Isaac tugged on his collar. “I-I didn’t even know he was your professor.”

“How many times did I tell you?!” Gregory threw his hands into the air. Isaac kept quiet; he only remembered that Gregory had a professor, not that Beskov was specifically his professor.

“Fortunately, most of Beskov’s research was with me and my men,” Gregory continued. “The Reality Overthrow might’ve been lost if it wasn’t for that. So, here I am, positioned in desolate wastelands, yet I’m holding up my end of the project. I’m still working on his research and I’m close to making a breakthrough.”

He jabbed a finger at Isaac. “But you! What have you found out yet? You set us back a year by taking this long to unlock the Rddhi. You need to make up for this. Our time is limited.”

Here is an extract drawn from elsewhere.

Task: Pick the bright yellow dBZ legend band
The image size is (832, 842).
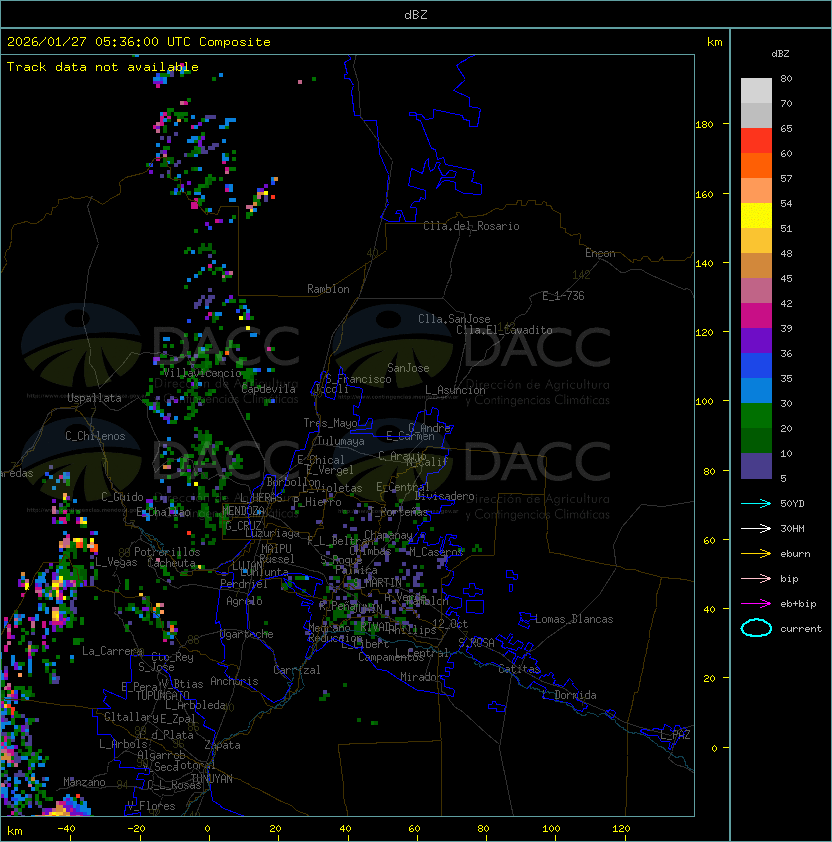Action: point(756,216)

Isaac twiddled his thumbs, feeling small. “About that…”

Gregory gave him a harsh look. “Don’t tell me. After spending over a year in the city, surrounded by all this luxury, you forgot about how cruel the world is.”

“I know perfectly how tough the world can be!” Isaac protested. “I’ve met dozens of people here who’ve suffered through hard times and still suffer. I’ve fought against several. And you know what? After meeting all them, I still think the world is good and most people are alright.”

“That’s because you’re a child,” Gregory simply answered. He faced away, running a hand through his hair, looking like he was about to explode. “How can you say that when Mom’s dead?”

“Don’t use Mom like that,” Isaac said, weaker than he wanted to. “She told me to move on.”

“But we’re still here,” Gregory answered. “We made a plan, Isaac. We would change the world. That’s why you’re here! You’re here to avenge your father’s death in the First American War! But not against New York; it's against the world! The same world that lets modern civilizations destroy themselves, that lets people be greedy, that lets mothers die and people wander aimlessly without purpose. Have you thought about our father once since getting here? How about Mom?”

“I’ve thought about them!” Isaac exclaimed. “The first year here, that’s all I did. But…I made new friends. Mom told me to move on. I still remember them, and the memories of them give me motivation and drive. But the weight of them - the first year, it was crushing. But now, it’s manageable.”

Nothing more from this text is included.